The purchase price includes the repayment of Overton’s existing indebtedness at closing, and the deal was financed through the issuance of $24 million in Gander Mountain common stock at a purchase price of $5.90 per share, a $40 million term loan from Bank of America and borrowings under the company’s revolving credit facility.
Overton’s, which will continue to operate under the Overton’s brand and as a wholly-owned subsidiary of Gander Mountain, had 2006 revenues of more than $90 million and has more than 15 million catalogs distributed annually.

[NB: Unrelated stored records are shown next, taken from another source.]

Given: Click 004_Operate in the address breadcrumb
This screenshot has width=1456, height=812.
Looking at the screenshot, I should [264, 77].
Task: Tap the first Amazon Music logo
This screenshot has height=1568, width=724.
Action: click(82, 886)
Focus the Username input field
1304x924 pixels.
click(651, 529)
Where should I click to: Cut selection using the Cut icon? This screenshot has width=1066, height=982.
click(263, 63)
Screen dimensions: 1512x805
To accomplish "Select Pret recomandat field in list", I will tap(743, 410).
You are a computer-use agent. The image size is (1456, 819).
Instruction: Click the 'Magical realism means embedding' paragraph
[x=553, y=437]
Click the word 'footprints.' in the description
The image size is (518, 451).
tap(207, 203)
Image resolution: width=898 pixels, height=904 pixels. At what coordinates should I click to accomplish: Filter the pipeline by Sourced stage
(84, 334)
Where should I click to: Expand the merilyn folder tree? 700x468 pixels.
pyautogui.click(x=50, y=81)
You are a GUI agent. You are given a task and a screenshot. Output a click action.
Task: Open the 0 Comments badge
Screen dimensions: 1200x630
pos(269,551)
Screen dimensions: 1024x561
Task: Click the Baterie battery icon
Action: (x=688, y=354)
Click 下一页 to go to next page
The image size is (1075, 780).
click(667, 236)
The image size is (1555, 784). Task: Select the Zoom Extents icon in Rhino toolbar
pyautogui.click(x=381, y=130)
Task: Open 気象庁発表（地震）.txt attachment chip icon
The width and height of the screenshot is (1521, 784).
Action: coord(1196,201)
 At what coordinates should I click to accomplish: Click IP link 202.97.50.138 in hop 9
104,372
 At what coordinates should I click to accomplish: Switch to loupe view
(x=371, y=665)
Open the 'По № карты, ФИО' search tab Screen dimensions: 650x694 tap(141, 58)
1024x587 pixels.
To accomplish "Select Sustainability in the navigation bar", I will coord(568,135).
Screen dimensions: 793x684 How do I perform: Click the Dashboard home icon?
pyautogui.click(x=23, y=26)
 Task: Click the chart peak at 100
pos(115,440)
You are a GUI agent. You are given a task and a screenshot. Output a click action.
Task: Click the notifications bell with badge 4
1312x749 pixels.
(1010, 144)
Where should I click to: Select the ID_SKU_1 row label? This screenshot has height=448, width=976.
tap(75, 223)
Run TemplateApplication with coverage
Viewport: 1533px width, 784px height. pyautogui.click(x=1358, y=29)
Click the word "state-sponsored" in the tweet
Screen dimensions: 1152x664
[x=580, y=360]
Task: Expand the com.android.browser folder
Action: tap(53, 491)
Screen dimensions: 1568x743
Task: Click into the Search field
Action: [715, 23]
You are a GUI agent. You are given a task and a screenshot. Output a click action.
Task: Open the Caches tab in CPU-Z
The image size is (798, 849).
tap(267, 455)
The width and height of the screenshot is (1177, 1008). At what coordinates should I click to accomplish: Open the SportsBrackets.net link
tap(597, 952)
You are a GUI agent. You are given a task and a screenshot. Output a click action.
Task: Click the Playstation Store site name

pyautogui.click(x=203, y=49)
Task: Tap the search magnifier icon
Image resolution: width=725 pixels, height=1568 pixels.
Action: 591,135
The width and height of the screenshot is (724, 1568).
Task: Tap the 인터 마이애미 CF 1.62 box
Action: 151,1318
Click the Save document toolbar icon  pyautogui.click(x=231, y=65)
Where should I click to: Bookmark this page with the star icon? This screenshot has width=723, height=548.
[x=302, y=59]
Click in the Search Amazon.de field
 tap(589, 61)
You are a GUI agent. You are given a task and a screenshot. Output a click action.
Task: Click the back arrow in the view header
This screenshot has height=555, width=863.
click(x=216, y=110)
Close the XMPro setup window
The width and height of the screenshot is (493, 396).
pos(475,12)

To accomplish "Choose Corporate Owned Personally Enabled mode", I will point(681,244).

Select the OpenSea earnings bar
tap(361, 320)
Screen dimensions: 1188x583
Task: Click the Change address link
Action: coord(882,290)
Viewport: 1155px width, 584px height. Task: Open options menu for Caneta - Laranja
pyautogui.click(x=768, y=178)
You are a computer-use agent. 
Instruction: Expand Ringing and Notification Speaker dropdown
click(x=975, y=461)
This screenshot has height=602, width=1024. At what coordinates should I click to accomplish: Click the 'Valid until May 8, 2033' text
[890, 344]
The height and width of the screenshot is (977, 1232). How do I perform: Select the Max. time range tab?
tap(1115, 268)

Its operations include a fulfillment center and call center offering available capacity to support new Gander Mountain Internet and catalog marketing opportunities.
“The acquisition of Overton’s enables Gander Mountain to greatly accelerate our strategy to be an integrated, multi-channel retailer featuring Internet, catalogs and retail stores,” said Mark Baker, president and CEO of Gander Mountain. “Overton’s is a unique opportunity for Gander Mountain, providing an excellent team, a proven platform and infrastructure, and the capacity to handle substantial additional volume with minimal incremental investment.”
He said the acquisition will also create national awareness for the Gander Mountain brand as it grows into new retail areas. “It also should provide better balance to Gander Mountain’s season sales profile with the majority of Overton’s sales in the first of the year and, and help us to improve our margins and lower our selling costs,” Baker said.
Also, Gander Mountain, which is based in St. Paul, Minn., reported a net loss of $5.1 million, or 25 cents per share, in its third quarter, ended Nov. 3. The loss compares with net income of $2 million, or 14 cents per
share, in the year-ago quarter. Sales increased 5.3 percent to $259.5 million from $246.5 million, but comparable stores sales decreased 8.4 percent.
Baker attributed the “disappointing” results to warm weather across the Northeast, which affected the fall hunting season, and to soft consumer demand.